A backlog of good intentions
Speasy started as a personal problem, not a business idea.
Like many people who care about learning, I saved far more articles and newsletters than I could read. The list kept growing. The intent was good; the reality was constant backlog and quiet guilt.
At the same time, I listened to podcasts every day. Walking, commuting, doing chores. Audio worked where reading did not. That contrast raised a simple question: why did learning still depend so heavily on screens?
The weekend hack that changed my behaviour
The first version of Speasy was a weekend experiment. A small web interface took an article URL, extracted the text, converted it to speech, and synced the result to my podcast app as a private feed.
It was rough, unreliable, and slow. But it worked well enough to change my own behaviour. I stopped saving links and started listening instead.
That was the first real signal. Not a survey, not a landing page test — my own habits shifting without me deciding to shift them.
The call that shaped everything: do less
The tempting roadmap was obvious: queues, folders, tags, playback settings. Every competitor had them.
But that roadmap adds work to something people already feel behind on. The problem was never conversion speed or audio quality. It was effort. So I made the call that shaped the rest of the product: Speasy should do less, not more.
Instead of asking users to feed the system, I flipped the model. Speasy selects high-quality sources, processes them automatically, and delivers a regular audio digest. Less choice, far less friction.
At that point Speasy stopped being a utility and started becoming a format.
From source to audio, no manual steps
As the idea proved useful, I rebuilt the product properly — a structured web app with reliability and end-to-end automation at its core.
The system ingests newsletters and articles, summarises them into clear listenable scripts, converts the scripts to natural speech, assembles weekly category-based digests, and delivers everything through private podcast feeds.

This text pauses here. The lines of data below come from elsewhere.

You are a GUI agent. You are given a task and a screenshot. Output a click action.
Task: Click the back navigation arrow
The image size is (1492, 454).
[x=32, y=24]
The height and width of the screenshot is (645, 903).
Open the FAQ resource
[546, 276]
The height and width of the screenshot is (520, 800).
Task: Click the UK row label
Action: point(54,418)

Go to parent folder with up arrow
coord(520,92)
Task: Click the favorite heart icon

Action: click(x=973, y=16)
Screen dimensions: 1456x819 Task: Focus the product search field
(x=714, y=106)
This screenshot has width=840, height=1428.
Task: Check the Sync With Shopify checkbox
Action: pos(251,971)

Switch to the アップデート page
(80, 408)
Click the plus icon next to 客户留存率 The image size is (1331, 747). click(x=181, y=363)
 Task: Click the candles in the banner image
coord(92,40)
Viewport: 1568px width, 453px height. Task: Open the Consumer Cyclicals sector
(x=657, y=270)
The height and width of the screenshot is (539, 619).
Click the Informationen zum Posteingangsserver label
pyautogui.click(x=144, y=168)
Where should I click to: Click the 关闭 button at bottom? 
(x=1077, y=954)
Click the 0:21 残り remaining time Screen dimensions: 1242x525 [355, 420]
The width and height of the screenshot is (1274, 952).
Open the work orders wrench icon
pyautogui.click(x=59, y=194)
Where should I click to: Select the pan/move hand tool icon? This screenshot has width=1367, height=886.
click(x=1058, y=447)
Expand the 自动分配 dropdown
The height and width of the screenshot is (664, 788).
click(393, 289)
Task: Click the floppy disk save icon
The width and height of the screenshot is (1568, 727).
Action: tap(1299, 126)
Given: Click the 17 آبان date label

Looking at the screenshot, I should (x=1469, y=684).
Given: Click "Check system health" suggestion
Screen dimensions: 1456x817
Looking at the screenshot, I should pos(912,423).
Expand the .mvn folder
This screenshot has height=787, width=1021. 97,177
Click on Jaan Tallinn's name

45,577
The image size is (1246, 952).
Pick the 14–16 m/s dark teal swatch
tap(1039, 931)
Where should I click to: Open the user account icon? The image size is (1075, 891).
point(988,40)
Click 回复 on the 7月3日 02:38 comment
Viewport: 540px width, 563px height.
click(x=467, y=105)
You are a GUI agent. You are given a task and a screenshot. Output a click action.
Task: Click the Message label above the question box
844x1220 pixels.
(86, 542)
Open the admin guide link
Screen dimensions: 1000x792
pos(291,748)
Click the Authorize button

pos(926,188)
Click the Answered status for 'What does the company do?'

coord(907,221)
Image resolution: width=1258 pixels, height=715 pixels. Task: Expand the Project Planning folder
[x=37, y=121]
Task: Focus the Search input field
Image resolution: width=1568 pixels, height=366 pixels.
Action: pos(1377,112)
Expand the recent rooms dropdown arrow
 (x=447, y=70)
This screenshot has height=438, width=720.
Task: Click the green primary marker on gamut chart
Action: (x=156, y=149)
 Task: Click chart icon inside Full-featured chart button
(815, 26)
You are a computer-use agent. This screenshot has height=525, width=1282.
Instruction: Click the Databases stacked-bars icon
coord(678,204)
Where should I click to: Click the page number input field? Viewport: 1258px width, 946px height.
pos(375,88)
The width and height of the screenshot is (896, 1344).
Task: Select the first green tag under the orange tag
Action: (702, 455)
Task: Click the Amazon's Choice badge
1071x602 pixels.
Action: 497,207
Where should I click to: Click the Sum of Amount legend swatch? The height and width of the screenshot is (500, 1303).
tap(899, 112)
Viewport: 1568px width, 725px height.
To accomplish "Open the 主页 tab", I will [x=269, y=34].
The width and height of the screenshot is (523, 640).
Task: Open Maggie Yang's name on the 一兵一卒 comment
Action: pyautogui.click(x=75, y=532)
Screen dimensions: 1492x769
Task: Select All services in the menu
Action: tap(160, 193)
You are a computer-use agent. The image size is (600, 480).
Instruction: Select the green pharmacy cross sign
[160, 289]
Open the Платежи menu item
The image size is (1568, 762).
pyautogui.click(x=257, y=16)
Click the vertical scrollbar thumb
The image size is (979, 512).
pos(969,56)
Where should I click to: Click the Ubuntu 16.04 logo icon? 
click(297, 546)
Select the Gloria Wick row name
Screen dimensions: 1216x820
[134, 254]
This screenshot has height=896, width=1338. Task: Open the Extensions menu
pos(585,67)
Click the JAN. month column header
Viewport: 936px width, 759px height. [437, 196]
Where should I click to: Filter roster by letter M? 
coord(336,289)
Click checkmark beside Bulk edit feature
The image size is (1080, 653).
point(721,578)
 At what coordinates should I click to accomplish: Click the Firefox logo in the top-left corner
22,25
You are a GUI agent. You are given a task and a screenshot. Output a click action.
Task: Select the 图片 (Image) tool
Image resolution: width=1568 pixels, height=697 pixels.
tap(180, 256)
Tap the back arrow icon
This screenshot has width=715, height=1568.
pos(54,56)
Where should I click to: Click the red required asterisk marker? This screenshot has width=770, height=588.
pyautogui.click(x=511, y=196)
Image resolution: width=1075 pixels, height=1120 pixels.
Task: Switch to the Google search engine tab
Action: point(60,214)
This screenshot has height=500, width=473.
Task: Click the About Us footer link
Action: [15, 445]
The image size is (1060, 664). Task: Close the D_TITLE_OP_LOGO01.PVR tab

The goal was one sentence: from source to audio, without manual steps. Every step a user has to perform is a step where the backlog starts again.
What early users confirmed
I invited early users through LinkedIn and shared working versions openly. The feedback was consistent:
- people preferred condensed audio over full reads
- predictability mattered more than control
- podcast delivery felt familiar and low effort
Each round of changes — better summarisation, clearer structure, a demo mode that removed signup friction — reduced cognitive load rather than adding features. The users were telling me the same thing the weekend hack had: they did not want a tool to operate. They wanted a result to receive.
Where it landed
Today, Speasy runs end-to-end with minimal intervention. Content flows in, gets processed, and arrives as audio without the user managing anything.
The practical lesson travels beyond audio apps. If your users already feel behind, every control you add is a cost, not a gift. Ship early, watch behaviour rather than opinions, and cut back relentlessly.